Participative or Democratic
The participative leader solicits problem-solving ideas from one or more employees. Though the leader is the final authority in all matters, his tendency to involve his workforce in the overall decision-making process not only supplies the leader with ideas he might not have had, but also imbues his workforce with a feeling of purpose and usefulness. The participative leader also earns respect from his subordinates for having the strength to be collaborative rather than insular and controlling. This style is not appropriate, however, when time is limited and the problem must be solved immediately.

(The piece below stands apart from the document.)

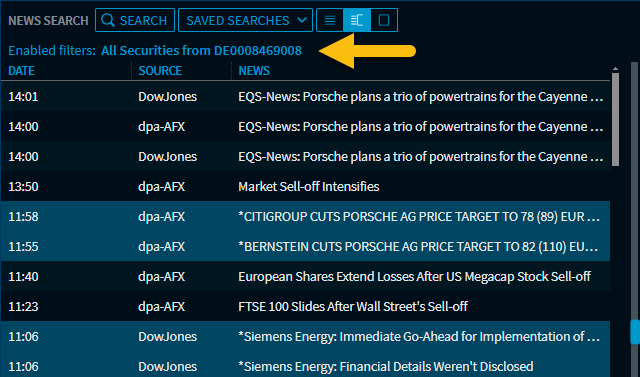
Task: Click the news list scrollbar thumb
Action: (x=615, y=119)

The delagative leader leaves the task -- and how the task is accomplished -- to his workers. Though the responsibility of task completion is still the leader's, the decision making and problem solving is delegated to subordinates. This style relies heavily on a well-motivated and adept workforce that knows how to get things done. This style is based on the idea that the leader simply can't do everything and must at least sometimes delegate responsibilities. This style is not appropriate when the workforce is untried or new or, again, when the leader possesses all the information necessary and the task must be completed right away.
The Real World
In the world of business, managers must match different situations with the appropriate leadership approach. Though a particular style may be the most comfortable for her, a good manager must be able to switch styles frequently, depending on the situation. Factors that often dictate which style is appropriate include the level of trust between employees and the manager, stress levels in the manager and subordinates, level of employee training and level of mutual trust and respect between the manager and his employees.